— BEGIN Task data —

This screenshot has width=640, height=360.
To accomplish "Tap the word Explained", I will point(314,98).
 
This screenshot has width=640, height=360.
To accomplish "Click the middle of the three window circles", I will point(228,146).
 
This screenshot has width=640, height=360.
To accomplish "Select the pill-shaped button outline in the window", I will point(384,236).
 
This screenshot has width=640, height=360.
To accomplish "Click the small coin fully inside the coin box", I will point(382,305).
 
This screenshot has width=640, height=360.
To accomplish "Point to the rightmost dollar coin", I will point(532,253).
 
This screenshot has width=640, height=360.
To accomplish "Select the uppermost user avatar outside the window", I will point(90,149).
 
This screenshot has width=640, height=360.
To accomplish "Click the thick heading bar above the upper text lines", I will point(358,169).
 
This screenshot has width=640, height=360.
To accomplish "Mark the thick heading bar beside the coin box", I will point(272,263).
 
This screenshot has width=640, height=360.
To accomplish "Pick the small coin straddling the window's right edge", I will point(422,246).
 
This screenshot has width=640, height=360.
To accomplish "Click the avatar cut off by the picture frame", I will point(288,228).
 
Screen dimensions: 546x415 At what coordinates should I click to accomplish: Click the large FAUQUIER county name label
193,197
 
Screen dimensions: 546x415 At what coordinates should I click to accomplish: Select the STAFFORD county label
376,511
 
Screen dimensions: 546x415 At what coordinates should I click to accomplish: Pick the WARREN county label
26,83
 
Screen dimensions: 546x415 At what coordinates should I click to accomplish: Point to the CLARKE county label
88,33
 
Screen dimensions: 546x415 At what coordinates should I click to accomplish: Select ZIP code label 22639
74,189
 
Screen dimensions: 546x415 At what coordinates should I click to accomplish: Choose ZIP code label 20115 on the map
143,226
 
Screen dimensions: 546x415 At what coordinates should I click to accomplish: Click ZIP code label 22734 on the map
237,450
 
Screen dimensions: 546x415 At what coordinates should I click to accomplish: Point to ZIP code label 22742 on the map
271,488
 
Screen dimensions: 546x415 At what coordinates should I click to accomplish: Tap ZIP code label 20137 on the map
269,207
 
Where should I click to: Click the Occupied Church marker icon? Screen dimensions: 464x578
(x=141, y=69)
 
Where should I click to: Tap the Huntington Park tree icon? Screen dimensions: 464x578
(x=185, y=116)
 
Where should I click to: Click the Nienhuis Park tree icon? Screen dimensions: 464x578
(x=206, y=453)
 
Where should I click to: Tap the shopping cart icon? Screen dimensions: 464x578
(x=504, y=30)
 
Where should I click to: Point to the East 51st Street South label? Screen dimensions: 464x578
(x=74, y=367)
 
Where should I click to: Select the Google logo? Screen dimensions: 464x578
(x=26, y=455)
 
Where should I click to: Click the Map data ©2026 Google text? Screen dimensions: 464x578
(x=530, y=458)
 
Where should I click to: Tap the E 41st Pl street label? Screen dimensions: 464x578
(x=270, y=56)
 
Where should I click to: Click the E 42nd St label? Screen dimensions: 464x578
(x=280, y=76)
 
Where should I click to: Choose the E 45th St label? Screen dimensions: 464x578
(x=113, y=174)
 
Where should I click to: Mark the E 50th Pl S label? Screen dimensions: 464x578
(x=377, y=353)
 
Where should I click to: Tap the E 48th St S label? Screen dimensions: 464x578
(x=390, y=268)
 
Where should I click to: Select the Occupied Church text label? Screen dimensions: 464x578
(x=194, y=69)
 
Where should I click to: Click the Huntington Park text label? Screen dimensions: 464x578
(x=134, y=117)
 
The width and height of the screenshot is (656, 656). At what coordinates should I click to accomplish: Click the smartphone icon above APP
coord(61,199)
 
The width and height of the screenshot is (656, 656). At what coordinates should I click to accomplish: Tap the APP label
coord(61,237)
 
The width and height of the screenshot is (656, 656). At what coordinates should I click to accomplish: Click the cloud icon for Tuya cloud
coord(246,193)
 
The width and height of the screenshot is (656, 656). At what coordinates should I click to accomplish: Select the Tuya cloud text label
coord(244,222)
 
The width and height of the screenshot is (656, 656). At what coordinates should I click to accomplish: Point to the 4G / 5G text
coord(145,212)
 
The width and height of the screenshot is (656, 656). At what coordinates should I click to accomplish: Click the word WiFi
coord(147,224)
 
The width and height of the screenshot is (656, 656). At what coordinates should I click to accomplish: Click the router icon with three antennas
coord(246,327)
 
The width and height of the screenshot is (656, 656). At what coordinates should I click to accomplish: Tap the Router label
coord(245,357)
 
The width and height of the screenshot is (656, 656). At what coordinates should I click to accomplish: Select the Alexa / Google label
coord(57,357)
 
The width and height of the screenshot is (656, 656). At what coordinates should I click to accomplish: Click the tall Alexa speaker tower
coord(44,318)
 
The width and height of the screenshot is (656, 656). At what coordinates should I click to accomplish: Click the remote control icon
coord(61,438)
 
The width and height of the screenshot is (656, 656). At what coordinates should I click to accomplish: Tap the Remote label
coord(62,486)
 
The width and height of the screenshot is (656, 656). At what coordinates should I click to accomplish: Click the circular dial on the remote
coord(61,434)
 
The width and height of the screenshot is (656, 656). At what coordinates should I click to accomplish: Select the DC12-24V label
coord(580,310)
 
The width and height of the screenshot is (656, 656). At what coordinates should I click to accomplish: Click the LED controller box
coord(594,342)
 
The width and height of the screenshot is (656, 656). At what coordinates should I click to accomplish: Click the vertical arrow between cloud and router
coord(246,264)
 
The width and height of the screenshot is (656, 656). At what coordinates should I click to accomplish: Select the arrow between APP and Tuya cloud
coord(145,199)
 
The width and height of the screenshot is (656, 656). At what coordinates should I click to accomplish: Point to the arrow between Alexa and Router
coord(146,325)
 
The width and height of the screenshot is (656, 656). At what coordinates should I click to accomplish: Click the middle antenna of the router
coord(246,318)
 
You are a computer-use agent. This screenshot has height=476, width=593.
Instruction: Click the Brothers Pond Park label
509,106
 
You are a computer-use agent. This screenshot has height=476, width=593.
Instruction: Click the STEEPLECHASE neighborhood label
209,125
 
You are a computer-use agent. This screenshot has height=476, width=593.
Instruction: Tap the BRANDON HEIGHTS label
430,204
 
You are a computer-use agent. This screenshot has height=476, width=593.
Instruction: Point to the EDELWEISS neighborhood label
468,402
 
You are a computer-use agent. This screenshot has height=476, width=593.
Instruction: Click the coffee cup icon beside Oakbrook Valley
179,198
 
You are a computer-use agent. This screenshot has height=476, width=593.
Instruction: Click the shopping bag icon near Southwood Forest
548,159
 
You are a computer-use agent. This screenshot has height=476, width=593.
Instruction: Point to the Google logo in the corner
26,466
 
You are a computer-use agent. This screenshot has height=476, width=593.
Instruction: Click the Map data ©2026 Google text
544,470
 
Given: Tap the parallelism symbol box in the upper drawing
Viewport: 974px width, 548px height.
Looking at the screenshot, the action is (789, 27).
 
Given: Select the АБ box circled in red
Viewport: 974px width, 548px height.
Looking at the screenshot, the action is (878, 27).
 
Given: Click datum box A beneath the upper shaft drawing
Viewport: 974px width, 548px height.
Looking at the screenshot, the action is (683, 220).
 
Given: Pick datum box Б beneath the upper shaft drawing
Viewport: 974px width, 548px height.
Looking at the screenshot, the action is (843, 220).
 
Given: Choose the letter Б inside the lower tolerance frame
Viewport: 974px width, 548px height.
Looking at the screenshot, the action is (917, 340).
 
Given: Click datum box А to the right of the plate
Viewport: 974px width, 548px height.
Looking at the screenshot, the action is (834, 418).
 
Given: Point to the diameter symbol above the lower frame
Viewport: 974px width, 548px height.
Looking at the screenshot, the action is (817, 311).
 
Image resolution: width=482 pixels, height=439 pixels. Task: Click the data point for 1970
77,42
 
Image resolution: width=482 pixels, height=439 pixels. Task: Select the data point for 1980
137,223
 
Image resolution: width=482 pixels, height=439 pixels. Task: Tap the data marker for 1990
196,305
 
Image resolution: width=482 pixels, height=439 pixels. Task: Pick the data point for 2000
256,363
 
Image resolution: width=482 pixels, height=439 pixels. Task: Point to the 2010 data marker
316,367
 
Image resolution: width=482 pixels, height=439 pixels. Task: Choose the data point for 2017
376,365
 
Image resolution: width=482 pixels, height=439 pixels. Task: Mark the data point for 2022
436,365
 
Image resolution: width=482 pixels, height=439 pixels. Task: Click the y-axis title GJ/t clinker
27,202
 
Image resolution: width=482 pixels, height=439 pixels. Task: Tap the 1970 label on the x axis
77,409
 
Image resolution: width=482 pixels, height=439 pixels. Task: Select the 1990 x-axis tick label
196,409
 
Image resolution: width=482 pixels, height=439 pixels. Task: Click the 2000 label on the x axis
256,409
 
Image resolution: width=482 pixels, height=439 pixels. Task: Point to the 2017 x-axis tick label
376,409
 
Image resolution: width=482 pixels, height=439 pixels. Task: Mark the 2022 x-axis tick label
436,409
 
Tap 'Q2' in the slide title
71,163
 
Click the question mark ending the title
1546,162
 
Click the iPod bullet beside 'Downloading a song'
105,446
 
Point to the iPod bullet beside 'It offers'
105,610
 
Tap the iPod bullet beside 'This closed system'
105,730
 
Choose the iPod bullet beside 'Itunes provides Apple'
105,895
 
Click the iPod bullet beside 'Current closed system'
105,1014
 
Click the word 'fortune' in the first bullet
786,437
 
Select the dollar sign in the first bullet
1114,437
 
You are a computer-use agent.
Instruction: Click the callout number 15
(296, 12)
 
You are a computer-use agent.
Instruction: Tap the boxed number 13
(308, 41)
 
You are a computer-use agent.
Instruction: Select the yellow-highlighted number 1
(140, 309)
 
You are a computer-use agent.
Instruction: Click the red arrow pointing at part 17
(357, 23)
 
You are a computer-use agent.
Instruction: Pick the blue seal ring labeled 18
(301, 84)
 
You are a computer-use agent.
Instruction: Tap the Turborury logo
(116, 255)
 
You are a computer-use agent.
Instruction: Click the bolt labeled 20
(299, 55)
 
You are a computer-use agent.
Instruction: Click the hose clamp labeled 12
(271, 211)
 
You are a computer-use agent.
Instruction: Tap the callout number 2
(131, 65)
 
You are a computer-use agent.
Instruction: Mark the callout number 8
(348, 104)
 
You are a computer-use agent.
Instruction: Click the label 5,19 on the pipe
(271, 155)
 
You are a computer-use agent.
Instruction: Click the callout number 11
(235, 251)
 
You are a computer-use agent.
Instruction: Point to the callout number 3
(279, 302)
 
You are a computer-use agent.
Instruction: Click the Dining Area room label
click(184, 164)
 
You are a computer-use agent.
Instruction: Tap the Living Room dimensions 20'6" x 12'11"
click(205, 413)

— END Task data —

*What is required:*
How many lines of the material above contain the string "callout"? Case counts; give only the number.

*Written answer:*
5